Comme vous le savez, le Forum de Cotonou est dit « Forum national » mais en réalité plusieurs participants sont des acteurs internationaux. Les problématiques de 1990 sont déjà un peu obsolètes aujourd’hui à cause de l’apparition entre temps, de nouveaux défis. A peine la scolarisation se généralise-t-elle que l’idée de qualité et d’excellence apparaît que la question du numérique pointe son nez. Les enjeux qui montent en puissance sont ceux du financement, du coût, du « marché » de l’éducation.

Soyez plus explicite…

Lorsqu’on parle d’Education et de Formation, même s’il faut mettre l’élève au centre de l’apprentissage, il y a au cœur de tout le système l’enseignant, le maître, le professeur. Celui-ci est entre les valeurs (la démocratie, la connaissance, le progrès) et le savoir. C’est en raison du volet « savoir », incarné par le professeur, que l’Education tend à se transformer en marché. C’est aussi une conséquence de l’effet Jomtien. Les populations du Sud sont les plus nombreuses au monde et depuis un quart de siècle, elles affichent une appétence sans précédent pour l’instruction, la formation. Chaque peuple, chaque pays se bat dans cette jungle naissante mais il y a aussi beaucoup de place pour la coopération et le partenariat.

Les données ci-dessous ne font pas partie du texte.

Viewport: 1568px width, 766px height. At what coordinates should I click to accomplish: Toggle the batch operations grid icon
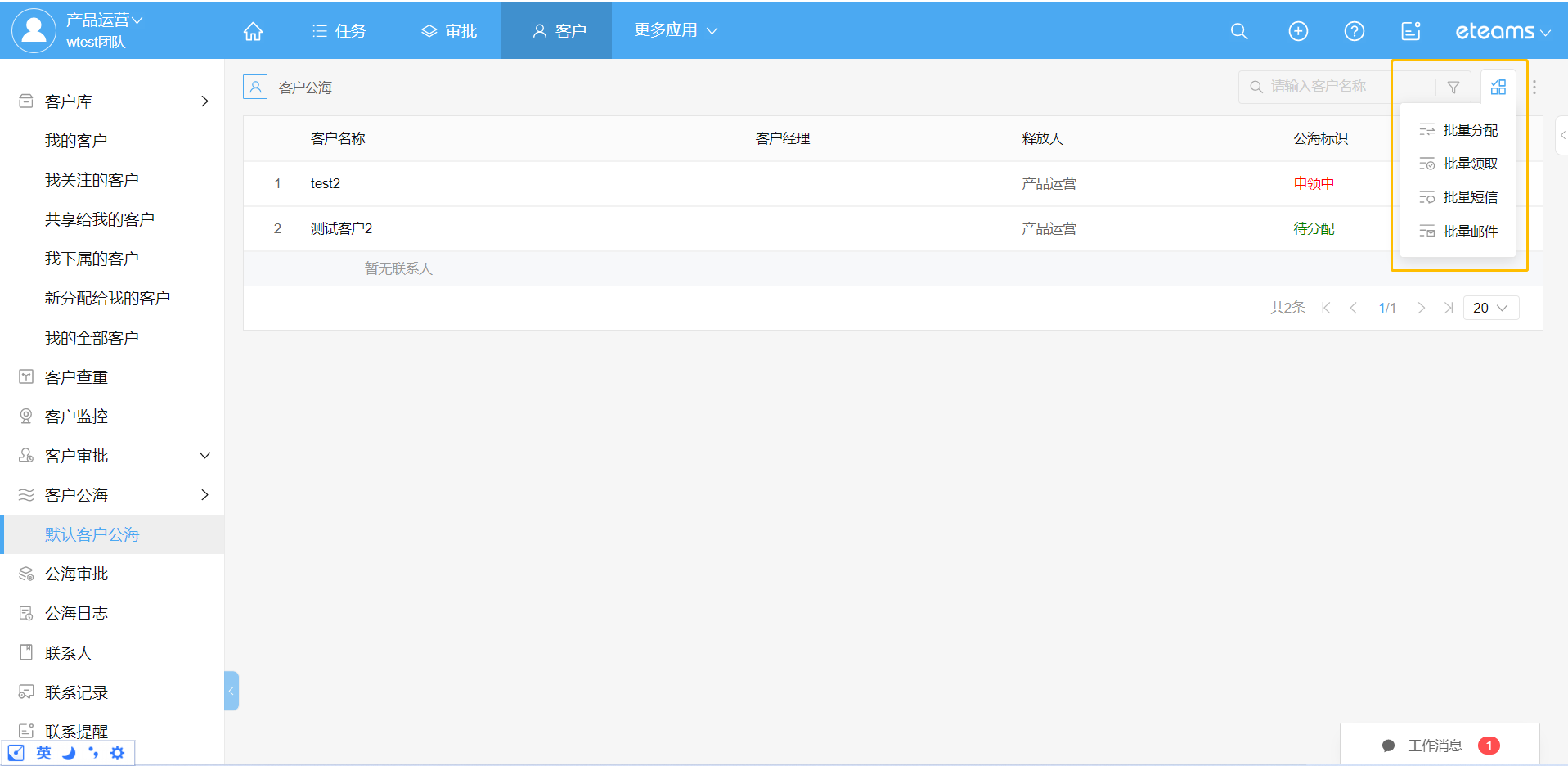click(x=1498, y=88)
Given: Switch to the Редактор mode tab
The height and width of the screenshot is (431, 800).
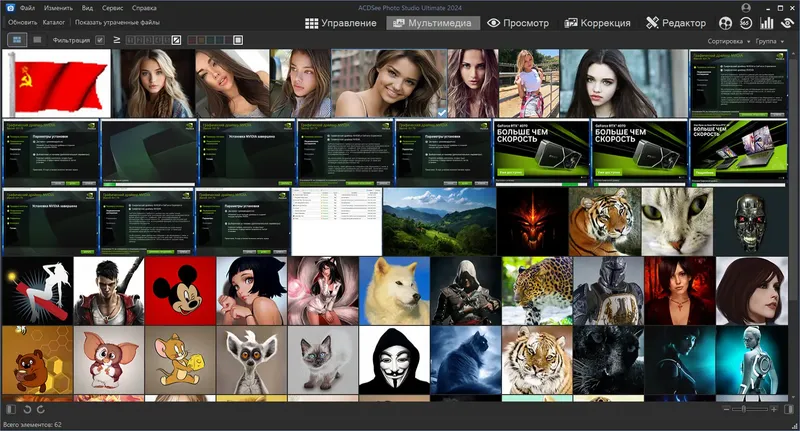Looking at the screenshot, I should pyautogui.click(x=676, y=23).
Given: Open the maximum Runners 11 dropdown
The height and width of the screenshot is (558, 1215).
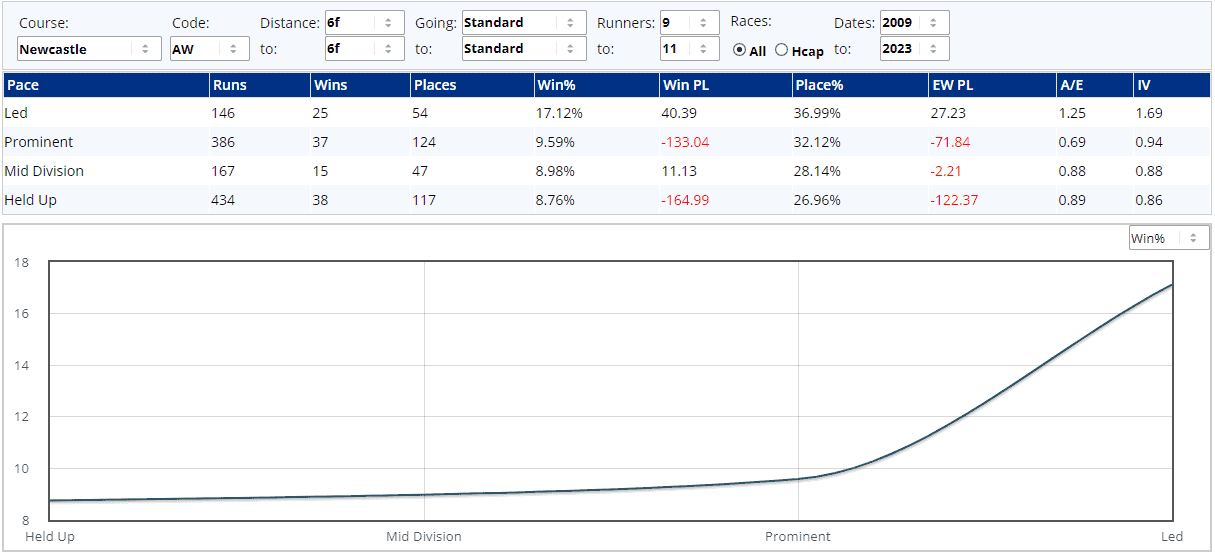Looking at the screenshot, I should 689,49.
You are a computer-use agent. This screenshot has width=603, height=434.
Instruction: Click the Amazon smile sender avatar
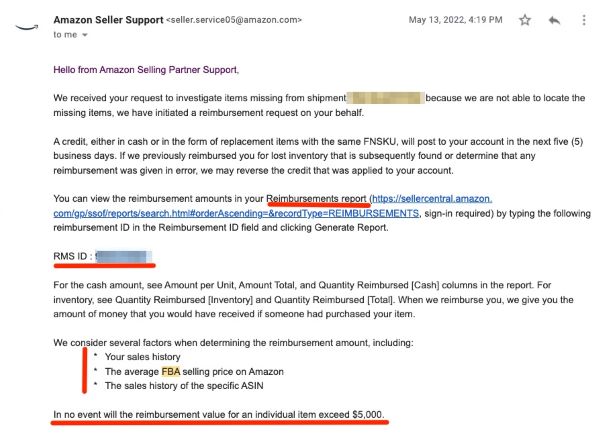tap(27, 27)
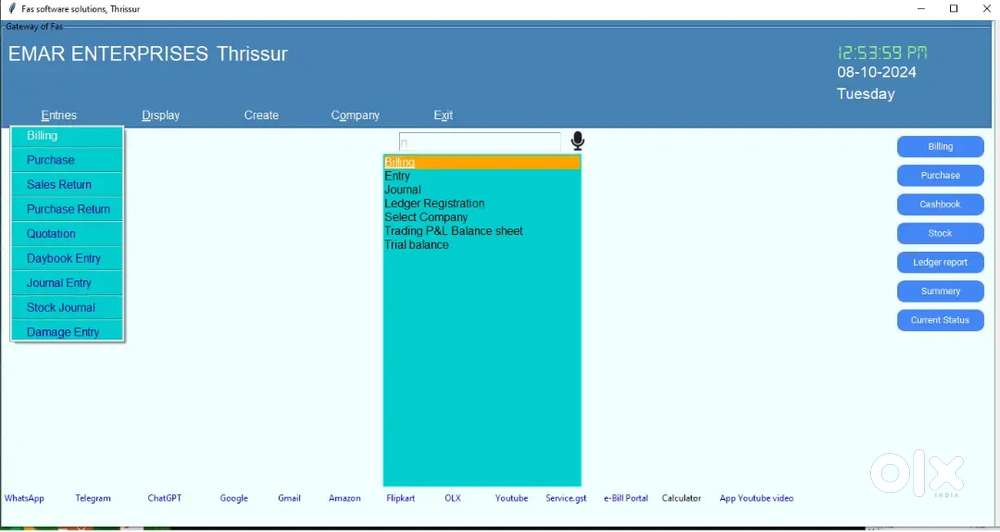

A l’échelle mondiale, les grandes écoles de l’Enseignement supérieur privé ou public connaissent des classements, comme des bourses de valeurs mobilières ; nous sommes entrés dans l’ère de l’Education Stock Exchange ?

Dans une certaine mesure oui. C’est le désir d’excellence. Tout le monde veut être bon. Du coup, chacun regarde ses tares avec calme et sérénité sans se raconter des histoires. Il y a même de la concurrence entre les « classeurs ». On parle depuis peu du « classement de Shanghaï ». Les Chinois réalisent leur propre palmarès des meilleures écoles. La guerre de l’excellence se double de la guerre des critères de l’excellence. Si le Forum de Cotonou permet d’identifier les tares et pesanteurs qui inhibent le système béninois, il permettra au pays de préparer sa place dans le système mondial très rude, très compétitif et de s’inscrire dans la dynamique planétaire de l’excellence éducative.

 

Propos recueillis à Paris par Félix Sohoundé et Marcus Boni Teiga.